= Beginning of Section =

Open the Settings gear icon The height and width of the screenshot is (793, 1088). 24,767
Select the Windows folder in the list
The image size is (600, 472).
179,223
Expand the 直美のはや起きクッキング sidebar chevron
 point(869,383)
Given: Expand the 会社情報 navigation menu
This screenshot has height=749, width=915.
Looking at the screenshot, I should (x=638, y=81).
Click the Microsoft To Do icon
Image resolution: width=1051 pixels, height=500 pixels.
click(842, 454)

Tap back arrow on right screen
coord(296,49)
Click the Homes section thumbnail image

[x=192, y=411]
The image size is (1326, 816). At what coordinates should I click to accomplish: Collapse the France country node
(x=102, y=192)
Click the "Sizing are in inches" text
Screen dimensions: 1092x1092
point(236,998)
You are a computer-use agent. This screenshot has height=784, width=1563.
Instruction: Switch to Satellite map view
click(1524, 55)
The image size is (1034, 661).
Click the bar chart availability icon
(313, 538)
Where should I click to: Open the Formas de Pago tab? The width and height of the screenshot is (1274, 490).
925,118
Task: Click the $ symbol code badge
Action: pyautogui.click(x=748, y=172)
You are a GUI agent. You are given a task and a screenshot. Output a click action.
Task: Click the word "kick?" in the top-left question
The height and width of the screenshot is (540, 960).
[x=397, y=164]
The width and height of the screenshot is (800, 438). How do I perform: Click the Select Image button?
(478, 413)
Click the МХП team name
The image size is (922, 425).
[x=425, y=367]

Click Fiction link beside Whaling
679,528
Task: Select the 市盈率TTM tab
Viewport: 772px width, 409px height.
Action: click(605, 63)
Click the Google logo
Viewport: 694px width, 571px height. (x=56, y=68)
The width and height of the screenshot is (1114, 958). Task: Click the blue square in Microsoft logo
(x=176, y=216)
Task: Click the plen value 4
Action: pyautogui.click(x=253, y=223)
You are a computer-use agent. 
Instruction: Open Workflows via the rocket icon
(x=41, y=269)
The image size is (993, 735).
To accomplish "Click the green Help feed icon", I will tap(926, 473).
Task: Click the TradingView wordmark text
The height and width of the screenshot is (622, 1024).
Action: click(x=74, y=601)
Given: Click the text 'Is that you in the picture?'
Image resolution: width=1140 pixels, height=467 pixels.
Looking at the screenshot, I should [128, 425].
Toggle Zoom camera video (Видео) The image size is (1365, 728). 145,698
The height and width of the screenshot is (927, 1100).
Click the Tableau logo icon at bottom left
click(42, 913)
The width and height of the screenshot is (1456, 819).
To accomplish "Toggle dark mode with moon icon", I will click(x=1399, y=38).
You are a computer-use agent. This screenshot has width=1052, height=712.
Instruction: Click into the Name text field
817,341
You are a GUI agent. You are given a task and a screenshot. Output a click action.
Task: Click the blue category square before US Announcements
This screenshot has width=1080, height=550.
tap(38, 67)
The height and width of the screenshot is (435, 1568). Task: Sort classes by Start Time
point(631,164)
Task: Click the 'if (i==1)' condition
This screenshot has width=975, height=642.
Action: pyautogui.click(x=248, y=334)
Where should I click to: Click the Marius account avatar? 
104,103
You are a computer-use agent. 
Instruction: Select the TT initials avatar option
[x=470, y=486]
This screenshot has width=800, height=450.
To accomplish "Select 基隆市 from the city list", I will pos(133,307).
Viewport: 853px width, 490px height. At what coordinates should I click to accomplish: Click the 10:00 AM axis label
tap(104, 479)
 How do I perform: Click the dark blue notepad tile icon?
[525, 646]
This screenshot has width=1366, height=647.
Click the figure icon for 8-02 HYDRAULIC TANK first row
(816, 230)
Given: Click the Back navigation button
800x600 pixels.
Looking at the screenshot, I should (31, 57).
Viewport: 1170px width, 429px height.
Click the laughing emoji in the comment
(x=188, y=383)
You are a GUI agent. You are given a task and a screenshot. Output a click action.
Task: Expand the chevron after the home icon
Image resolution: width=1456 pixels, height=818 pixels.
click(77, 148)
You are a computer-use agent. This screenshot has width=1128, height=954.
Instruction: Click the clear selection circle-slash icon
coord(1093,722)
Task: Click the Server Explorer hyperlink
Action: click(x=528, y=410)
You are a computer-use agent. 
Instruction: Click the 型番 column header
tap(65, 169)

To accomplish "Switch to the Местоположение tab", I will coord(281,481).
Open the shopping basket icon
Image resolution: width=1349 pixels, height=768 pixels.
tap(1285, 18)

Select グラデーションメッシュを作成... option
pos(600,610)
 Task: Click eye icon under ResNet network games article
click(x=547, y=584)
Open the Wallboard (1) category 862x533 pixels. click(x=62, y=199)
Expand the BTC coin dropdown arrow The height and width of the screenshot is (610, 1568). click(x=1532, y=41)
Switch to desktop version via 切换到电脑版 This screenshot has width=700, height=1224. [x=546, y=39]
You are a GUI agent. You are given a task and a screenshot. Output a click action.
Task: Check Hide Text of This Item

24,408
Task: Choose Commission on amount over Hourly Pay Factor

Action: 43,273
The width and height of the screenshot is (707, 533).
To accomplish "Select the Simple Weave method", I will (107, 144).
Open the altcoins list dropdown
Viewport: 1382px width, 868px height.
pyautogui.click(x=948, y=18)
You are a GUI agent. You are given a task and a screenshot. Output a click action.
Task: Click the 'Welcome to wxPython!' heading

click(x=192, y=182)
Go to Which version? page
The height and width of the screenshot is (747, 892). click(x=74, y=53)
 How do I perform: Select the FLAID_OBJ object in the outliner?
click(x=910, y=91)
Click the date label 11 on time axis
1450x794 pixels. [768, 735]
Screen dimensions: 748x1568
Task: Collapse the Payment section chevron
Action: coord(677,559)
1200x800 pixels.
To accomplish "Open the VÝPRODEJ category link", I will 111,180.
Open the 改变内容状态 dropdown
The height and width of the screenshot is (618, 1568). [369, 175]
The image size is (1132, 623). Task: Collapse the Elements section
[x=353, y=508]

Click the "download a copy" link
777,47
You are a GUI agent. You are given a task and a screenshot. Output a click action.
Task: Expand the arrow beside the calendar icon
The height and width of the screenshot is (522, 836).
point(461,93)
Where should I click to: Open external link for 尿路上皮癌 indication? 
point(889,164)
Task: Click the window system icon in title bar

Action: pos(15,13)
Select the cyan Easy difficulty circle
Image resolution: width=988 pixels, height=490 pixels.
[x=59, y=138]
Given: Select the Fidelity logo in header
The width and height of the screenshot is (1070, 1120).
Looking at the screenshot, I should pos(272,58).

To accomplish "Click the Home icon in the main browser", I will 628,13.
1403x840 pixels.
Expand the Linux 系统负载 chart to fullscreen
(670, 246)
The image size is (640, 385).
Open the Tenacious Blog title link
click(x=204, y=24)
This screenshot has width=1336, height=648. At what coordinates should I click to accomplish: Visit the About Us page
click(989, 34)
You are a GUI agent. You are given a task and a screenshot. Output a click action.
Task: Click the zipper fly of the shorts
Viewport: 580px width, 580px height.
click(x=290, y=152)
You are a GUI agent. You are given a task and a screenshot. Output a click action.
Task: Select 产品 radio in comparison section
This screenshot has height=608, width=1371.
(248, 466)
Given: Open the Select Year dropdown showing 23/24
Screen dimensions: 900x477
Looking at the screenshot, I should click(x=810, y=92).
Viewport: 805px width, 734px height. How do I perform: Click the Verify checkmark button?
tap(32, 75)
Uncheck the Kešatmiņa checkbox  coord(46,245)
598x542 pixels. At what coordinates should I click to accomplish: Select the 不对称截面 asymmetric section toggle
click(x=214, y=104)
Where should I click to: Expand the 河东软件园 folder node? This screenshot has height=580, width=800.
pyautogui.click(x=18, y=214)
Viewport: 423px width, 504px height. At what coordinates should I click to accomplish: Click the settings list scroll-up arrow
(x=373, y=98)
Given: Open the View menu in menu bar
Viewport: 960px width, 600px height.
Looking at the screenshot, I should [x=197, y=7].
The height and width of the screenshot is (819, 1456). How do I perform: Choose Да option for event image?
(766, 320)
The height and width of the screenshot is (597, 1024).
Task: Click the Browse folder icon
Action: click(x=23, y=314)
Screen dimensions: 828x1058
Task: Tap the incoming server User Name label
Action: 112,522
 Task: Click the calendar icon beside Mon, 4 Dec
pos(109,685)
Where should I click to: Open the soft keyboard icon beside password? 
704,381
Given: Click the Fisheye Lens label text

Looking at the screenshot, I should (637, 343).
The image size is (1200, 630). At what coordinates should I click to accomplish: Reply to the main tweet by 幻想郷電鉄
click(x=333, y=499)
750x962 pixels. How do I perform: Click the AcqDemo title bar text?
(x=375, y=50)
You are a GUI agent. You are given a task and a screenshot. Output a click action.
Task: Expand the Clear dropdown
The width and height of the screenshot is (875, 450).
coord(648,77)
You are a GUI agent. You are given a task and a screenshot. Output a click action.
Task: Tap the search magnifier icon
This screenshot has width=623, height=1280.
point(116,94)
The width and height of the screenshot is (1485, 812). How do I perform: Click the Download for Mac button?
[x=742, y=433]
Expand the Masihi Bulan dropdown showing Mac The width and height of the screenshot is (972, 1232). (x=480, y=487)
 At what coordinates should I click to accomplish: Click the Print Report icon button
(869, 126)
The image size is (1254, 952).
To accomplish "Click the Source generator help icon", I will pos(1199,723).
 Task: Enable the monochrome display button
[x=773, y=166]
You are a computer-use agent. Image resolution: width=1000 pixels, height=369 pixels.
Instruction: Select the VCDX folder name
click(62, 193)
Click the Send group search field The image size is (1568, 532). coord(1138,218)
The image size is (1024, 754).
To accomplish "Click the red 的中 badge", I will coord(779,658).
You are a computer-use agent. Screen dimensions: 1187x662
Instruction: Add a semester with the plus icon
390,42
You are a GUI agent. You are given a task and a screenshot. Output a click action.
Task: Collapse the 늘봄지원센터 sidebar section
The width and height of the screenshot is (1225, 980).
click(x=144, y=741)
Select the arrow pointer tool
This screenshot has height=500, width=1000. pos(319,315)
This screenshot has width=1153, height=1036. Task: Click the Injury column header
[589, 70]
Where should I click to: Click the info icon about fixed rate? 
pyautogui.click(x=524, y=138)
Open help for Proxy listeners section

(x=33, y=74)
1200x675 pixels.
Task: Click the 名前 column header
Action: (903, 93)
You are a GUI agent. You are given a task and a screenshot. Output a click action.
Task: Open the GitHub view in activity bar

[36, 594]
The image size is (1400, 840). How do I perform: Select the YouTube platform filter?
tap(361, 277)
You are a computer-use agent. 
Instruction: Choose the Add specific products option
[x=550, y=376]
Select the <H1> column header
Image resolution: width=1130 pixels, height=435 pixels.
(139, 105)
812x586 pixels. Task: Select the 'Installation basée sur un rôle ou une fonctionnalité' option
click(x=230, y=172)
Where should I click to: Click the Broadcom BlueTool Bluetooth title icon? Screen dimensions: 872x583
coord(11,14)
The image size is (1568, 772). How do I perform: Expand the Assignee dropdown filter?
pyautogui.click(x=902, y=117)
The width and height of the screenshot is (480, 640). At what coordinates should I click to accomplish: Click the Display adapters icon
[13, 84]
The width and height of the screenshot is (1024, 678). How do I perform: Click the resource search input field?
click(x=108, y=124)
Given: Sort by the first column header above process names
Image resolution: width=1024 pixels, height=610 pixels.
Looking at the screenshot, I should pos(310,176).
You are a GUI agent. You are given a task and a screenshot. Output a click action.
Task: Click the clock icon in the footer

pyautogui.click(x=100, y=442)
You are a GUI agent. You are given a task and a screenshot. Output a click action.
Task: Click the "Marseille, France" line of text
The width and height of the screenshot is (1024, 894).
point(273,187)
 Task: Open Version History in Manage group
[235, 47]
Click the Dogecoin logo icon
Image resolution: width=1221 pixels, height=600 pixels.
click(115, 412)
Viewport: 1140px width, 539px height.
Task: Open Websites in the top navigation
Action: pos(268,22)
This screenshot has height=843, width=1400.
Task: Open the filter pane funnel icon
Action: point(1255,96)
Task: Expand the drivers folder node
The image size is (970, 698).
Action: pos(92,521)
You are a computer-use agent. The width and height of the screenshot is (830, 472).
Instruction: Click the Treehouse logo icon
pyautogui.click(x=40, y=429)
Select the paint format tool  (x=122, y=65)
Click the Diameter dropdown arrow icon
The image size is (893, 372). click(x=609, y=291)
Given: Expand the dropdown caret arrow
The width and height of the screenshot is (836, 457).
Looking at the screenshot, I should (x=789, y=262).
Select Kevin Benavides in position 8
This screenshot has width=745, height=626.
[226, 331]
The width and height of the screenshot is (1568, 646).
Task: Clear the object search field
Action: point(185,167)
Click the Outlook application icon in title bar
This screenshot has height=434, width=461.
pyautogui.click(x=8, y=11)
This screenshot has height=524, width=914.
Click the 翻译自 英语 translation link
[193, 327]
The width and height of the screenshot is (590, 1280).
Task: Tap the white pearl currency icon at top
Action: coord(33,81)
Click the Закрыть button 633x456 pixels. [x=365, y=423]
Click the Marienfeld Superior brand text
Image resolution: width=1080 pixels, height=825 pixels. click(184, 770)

= End of Section =

> **Task prompt**: When you reach the line that contains "Given: Expand the 会社情報 navigation menu", stop; that line and every line before it, from the very first line of the data, should be restated word for word.

> **Answer section**:
Open the Settings gear icon The height and width of the screenshot is (793, 1088). 24,767
Select the Windows folder in the list
The image size is (600, 472).
179,223
Expand the 直美のはや起きクッキング sidebar chevron
 point(869,383)
Given: Expand the 会社情報 navigation menu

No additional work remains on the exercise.